Variations in noninterest income are largely attributable to changes in mortgage revenues including gain on the sale of mortgage loans. Second quarter 2021 mortgage revenues were $1,033 thousand compared to $1,046 thousand for the most recent linked quarter, and $650 thousand for the same period in the prior year. Additionally, other non-interest income increased in the second quarter by approximately $146,000 resulting from a gain on sale of fixed assets.
Noninterest Expense
Noninterest expense totaled $4.3 million for the quarter ended June 30, 2021, compared to $4.1 million for the prior quarter ended March 31, 2021, and $3.6 million for the comparative quarter ended June 30, 2020. Quarter over quarter increases in compensation expense (largely attributable to mortgage commissions), data processing, and other non-interest expense was offset by decreased depreciation expense.
Provision for Loan Losses
During the quarter, the Bank recorded provision expense of $258,000 compared to $211,000 in the most recent linked quarter and $770,000 during the second quarter of last year. The Bank’s loan loss reserves to total loans have increased from 0.98% at the end of the second quarter of 2020 to 1.04% at June 30, 2021. The Bank’s loan loss reserves to total loans requiring reserve (excludes loans held for sale, government guaranteed and cash secured loans) have increased from 1.06% at June 30, 2020 to 1.13% at June 30, 2021.

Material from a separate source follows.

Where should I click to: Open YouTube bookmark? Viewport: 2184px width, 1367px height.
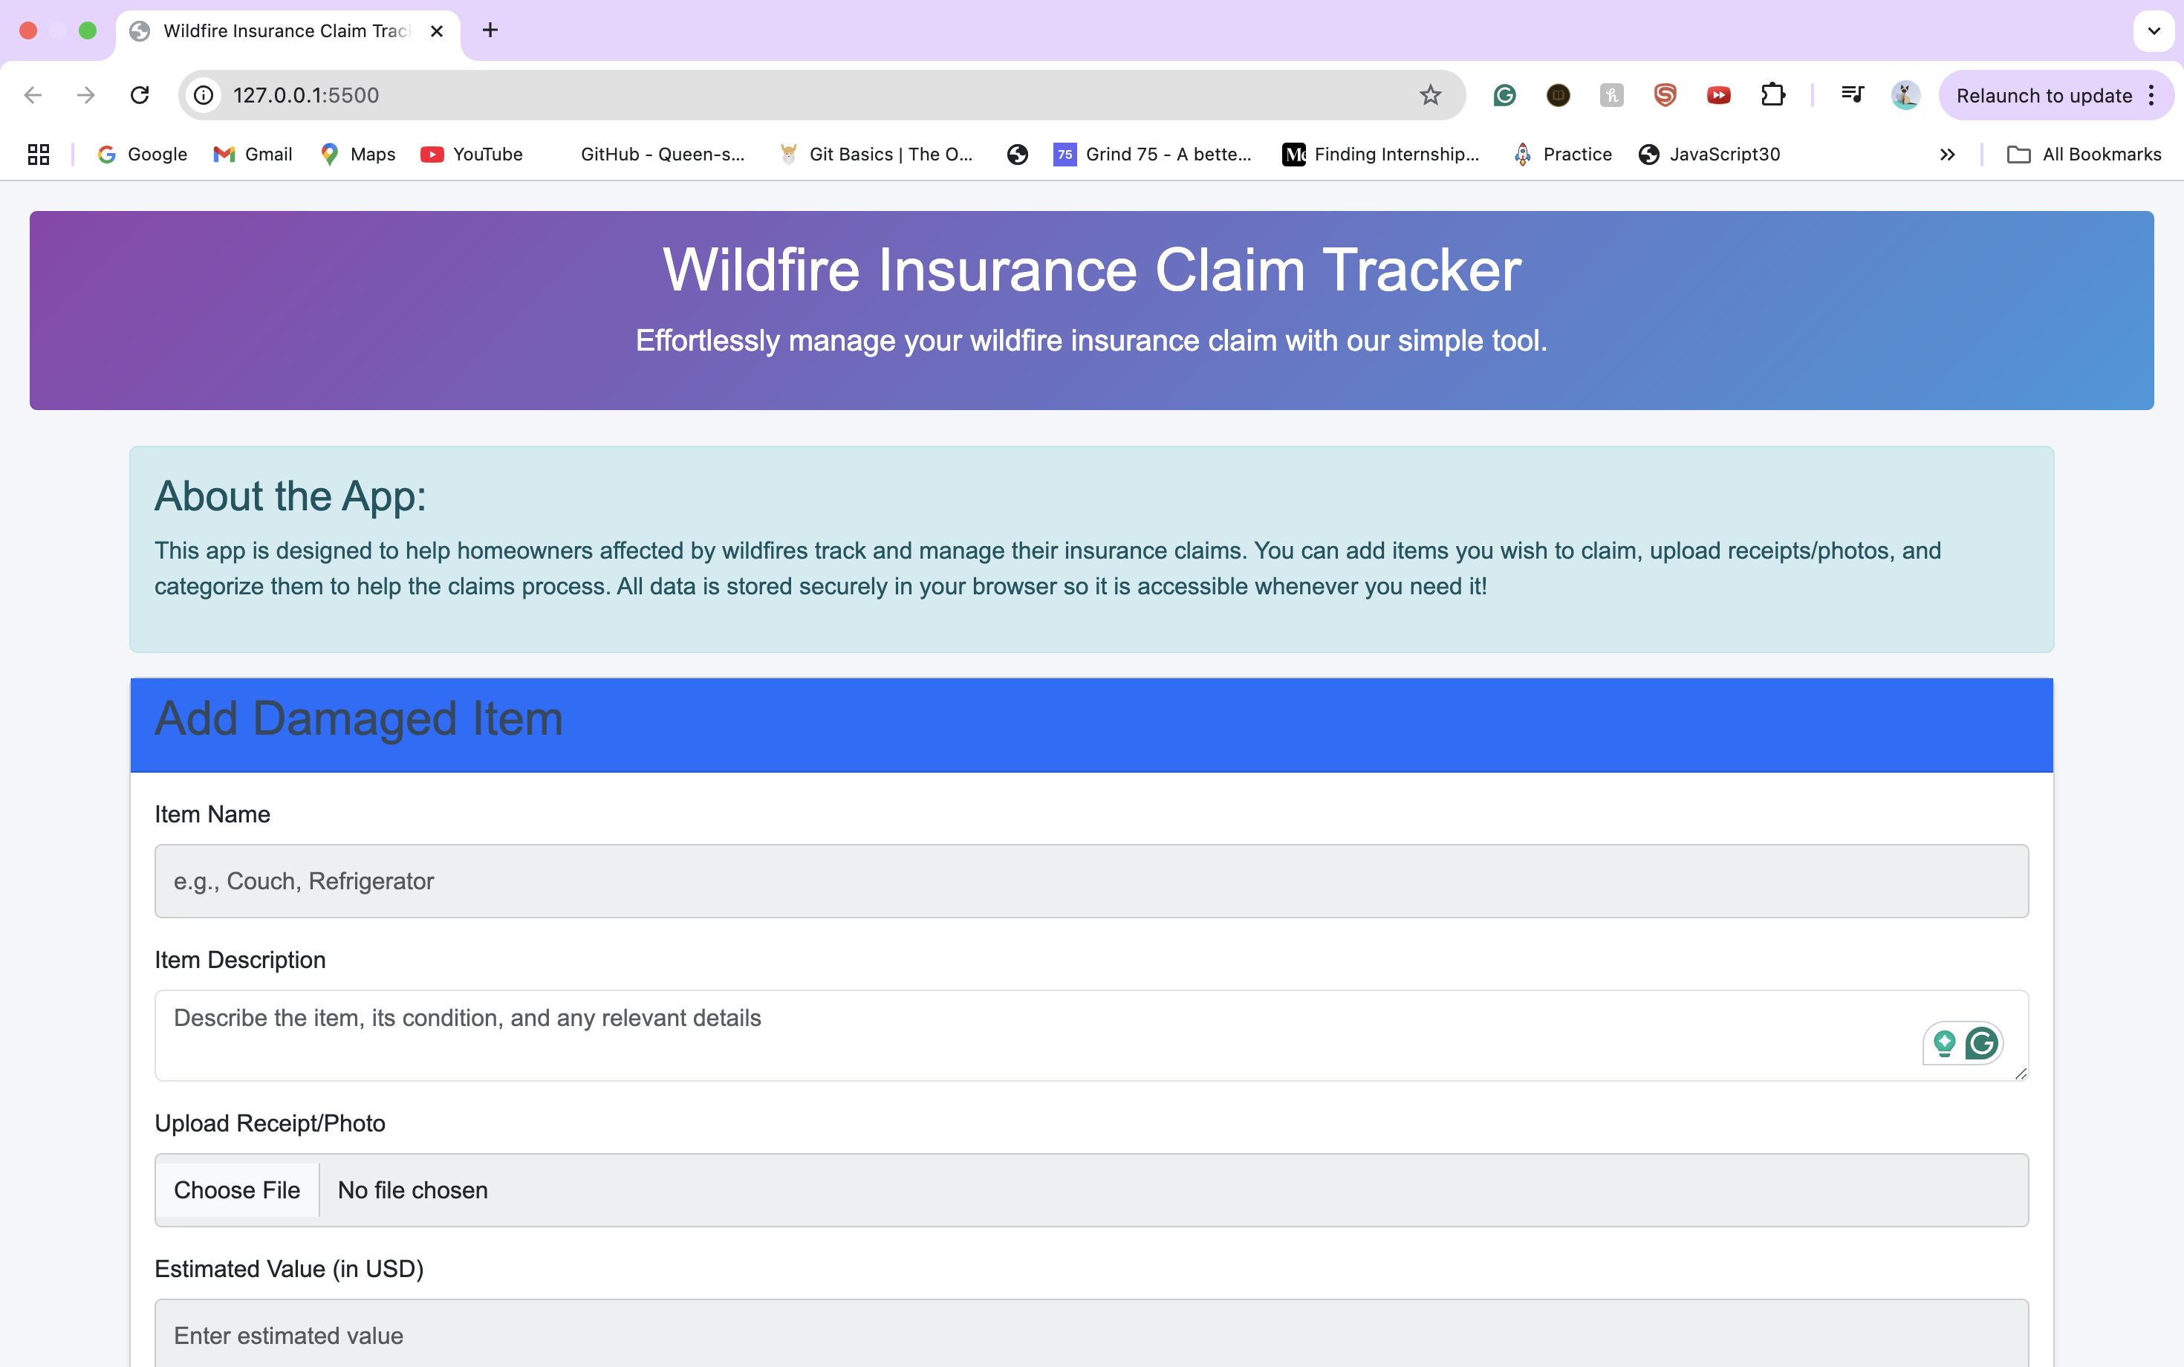pos(472,155)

While the Bank’s credit metrics remain strong, the COVID-19 pandemic and related recovery continue to impact the nation’s economy and the people and businesses within the communities we serve. We will continue to monitor local market and portfolio level data to identify negative impacts on the performance of our loan portfolio caused by the pandemic. As the Bank recognizes the need for an increased allowance for loan losses, provisions will be made accordingly.

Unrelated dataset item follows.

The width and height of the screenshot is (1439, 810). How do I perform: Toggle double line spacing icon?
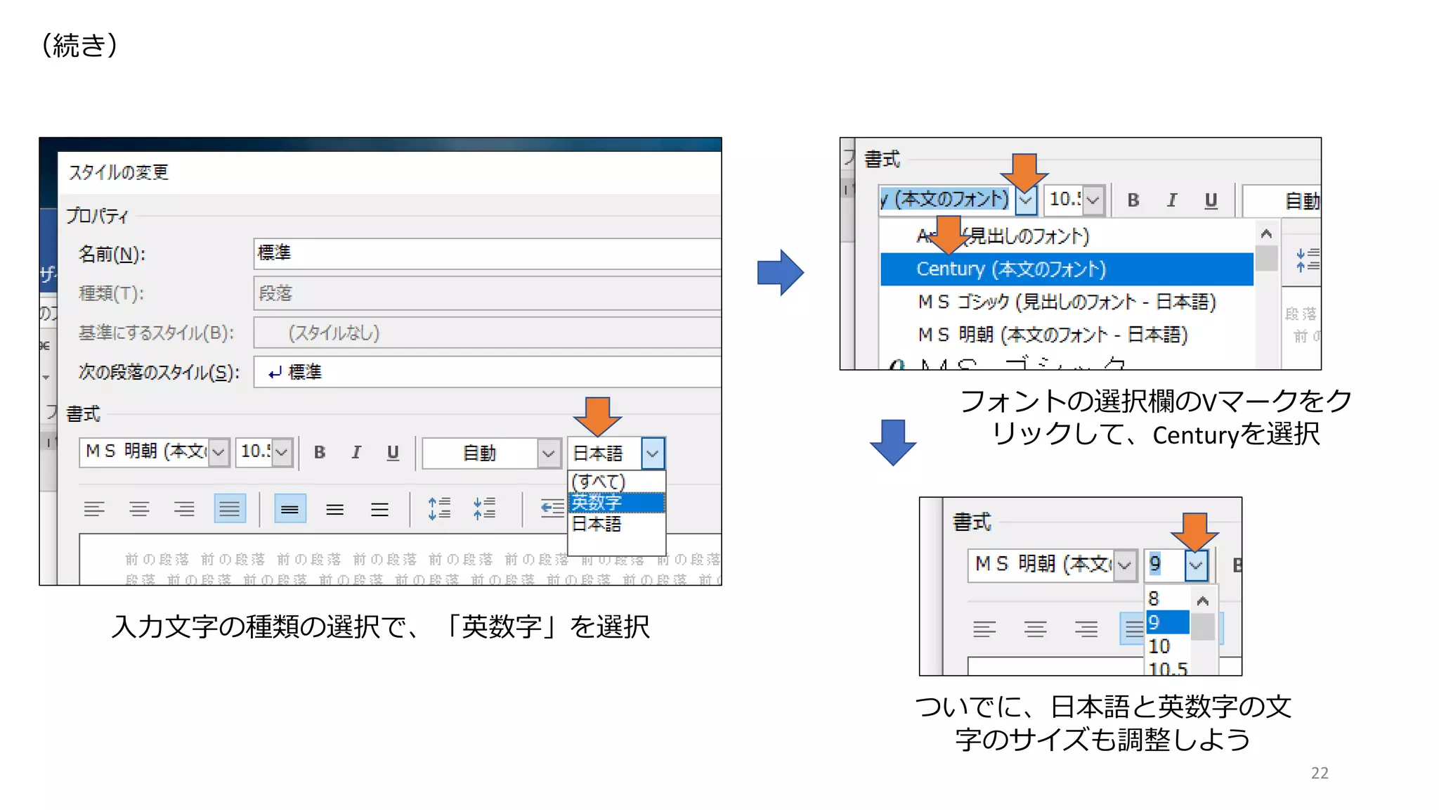(379, 509)
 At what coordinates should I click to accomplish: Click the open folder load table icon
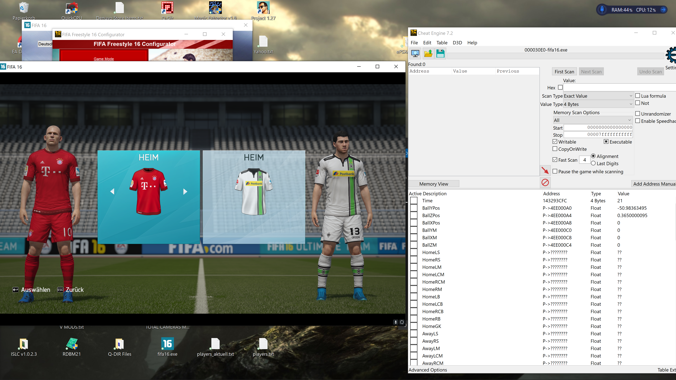coord(428,53)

About Coastal Carolina Bancshares, Inc. Coastal Carolina Bancshares, Inc. is the Bank holding Company of Coastal Carolina National Bank, a Myrtle Beach-based community bank serving Horry, Georgetown, Aiken, Richland, Greenville, Spartanburg, and Brunswick (NC) counties. Coastal Carolina National Bank is a locally operated financial institution focused on providing personalized service. It offers a full range of banking services designed to meet the specific needs of individuals and small and medium-sized businesses. Headquartered in Myrtle Beach, SC, the Bank also has branches in Garden City, North Myrtle Beach, Conway, Aiken, Columbia, and Greenville, as well as a Loan Production Office in Spartanburg, South Carolina. Through the substantial experience of our local management and Board of Directors, Coastal Carolina Bancshares, Inc. seeks to enhance value for our shareholders, build lasting customer relationships, benefit our communities and give our employees a meaningful career opportunity. To learn more about the Company and its subsidiary bank, please visit our website at www.myccnb.com.

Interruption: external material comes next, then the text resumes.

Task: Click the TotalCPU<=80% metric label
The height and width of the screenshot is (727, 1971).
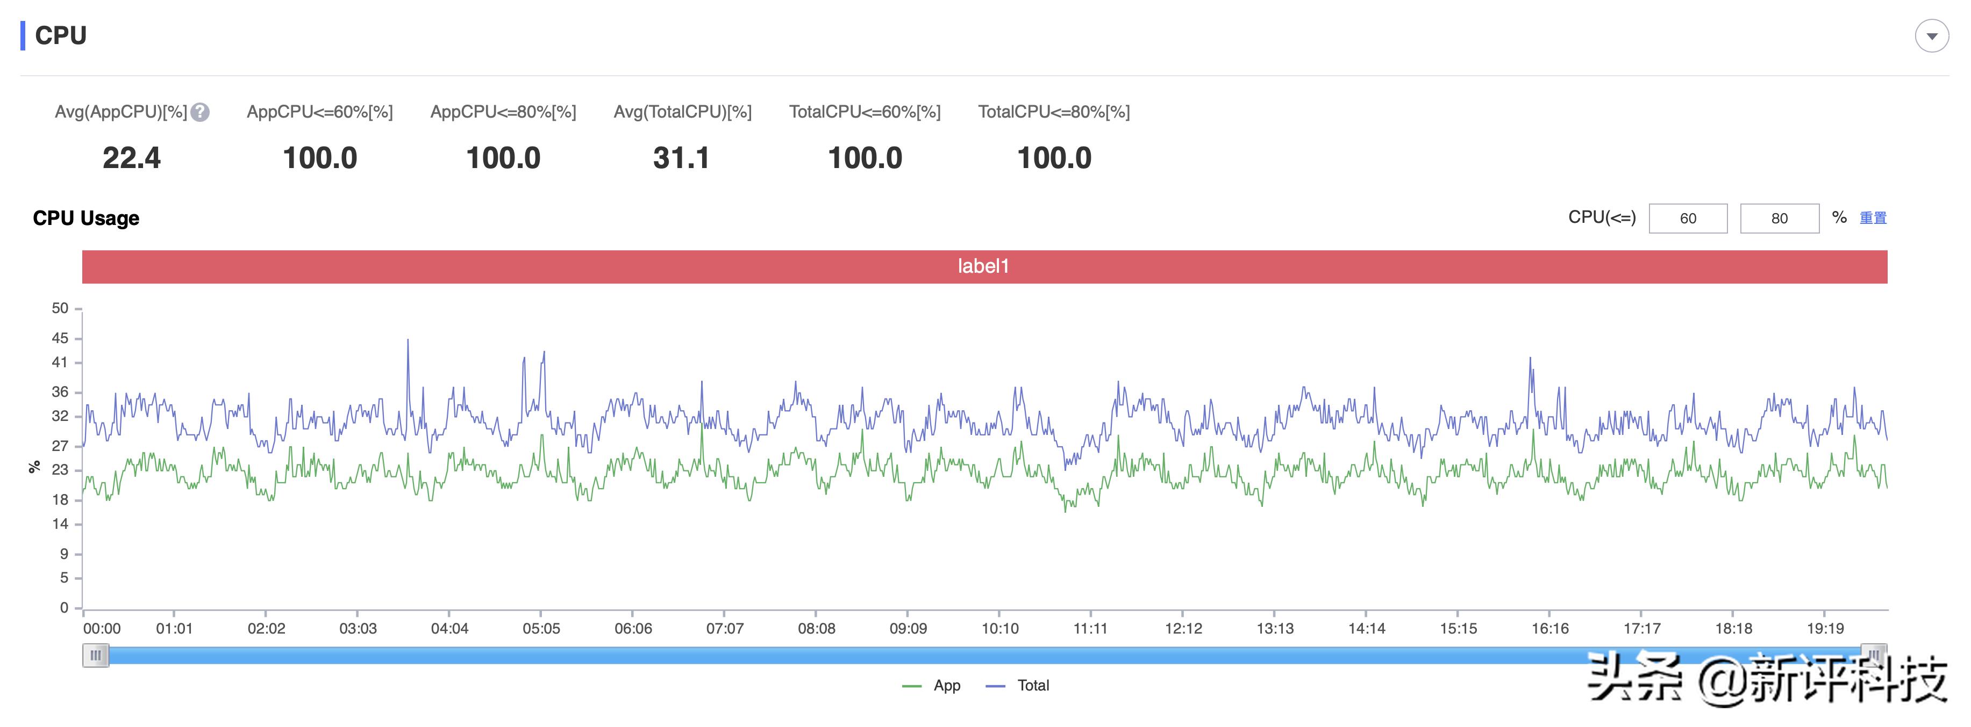Action: pyautogui.click(x=1054, y=112)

Forward-Looking Statements Except for historical information, all of the statements, expectations, and assumptions contained in this press release are forward-looking statements. Actual results might differ materially from those explicit or implicit in the forward-looking statements. Important factors that could cause actual results to differ materially include, without limitation: the effects of future economic conditions; governmental fiscal and monetary policies; legislative and regulatory changes; the risks of changes in interest rates; successful merger integration; management of growth; fluctuations in our financial results; reliance on key personnel; our ability to compete effectively; privacy, security and other risks associated with our business. Coastal Carolina Bancshares, Inc. assumes no obligation and does not intend to update these forward-looking statements, except as required by law.